### [WHAT YOU SHOULD DO]
Count the lines in the entries below that contain the string "will", treating uppercase and lowercase as different. Reply with the number alone.

### [DATASET RECORDS]
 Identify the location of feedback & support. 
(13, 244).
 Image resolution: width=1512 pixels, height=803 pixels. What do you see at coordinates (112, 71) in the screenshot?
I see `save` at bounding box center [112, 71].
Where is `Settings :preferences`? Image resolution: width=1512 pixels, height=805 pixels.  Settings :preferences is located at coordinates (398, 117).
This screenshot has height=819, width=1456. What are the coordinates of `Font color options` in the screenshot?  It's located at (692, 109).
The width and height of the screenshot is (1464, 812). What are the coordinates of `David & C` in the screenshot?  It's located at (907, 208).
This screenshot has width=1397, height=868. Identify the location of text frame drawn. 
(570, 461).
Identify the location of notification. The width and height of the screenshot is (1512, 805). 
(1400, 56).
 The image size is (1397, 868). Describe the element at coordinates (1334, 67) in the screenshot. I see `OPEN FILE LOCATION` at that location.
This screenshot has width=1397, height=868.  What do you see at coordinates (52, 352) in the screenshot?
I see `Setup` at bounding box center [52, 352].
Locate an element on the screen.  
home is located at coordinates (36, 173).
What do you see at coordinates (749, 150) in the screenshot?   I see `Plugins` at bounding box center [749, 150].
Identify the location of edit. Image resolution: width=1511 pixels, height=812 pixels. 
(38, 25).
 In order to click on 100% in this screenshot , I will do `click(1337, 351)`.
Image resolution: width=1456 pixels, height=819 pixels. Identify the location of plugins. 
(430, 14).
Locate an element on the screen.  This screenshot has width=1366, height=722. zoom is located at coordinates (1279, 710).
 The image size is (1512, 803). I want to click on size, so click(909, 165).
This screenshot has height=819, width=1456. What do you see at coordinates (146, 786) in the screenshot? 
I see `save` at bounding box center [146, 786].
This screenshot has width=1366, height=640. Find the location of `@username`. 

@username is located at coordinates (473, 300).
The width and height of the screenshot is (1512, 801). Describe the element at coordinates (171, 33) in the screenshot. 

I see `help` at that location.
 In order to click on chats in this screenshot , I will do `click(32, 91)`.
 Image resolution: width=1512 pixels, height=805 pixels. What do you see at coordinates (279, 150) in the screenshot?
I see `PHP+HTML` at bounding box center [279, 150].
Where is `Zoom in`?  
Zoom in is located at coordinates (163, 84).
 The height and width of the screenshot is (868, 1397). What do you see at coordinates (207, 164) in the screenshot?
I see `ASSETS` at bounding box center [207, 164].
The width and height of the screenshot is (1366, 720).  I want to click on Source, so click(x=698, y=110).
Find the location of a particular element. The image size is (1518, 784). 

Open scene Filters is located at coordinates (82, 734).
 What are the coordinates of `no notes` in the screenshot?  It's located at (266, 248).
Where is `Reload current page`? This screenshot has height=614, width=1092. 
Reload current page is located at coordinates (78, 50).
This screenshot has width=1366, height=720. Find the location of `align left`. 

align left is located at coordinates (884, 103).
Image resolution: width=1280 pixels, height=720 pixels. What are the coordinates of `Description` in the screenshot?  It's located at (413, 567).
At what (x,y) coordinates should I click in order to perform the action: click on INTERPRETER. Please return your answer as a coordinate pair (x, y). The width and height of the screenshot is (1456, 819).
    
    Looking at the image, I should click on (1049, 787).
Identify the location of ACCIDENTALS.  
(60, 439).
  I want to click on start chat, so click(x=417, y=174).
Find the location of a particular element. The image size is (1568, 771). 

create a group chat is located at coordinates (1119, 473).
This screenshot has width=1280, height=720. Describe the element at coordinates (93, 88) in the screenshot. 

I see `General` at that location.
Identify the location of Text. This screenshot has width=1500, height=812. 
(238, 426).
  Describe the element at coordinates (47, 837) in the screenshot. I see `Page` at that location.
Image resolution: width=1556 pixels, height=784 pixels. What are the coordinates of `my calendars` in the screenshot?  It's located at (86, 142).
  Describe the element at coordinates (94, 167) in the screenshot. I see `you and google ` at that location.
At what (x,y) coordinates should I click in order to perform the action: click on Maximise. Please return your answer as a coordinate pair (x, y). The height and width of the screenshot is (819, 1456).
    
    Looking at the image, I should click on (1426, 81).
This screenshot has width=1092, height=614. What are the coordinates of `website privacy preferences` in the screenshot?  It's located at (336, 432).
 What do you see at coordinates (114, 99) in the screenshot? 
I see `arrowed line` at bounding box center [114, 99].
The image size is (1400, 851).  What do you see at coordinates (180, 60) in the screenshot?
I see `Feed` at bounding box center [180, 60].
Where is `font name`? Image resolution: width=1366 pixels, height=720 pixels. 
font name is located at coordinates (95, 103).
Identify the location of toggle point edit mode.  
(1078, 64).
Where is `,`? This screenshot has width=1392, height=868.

### [EXPECTED ANSWER]
2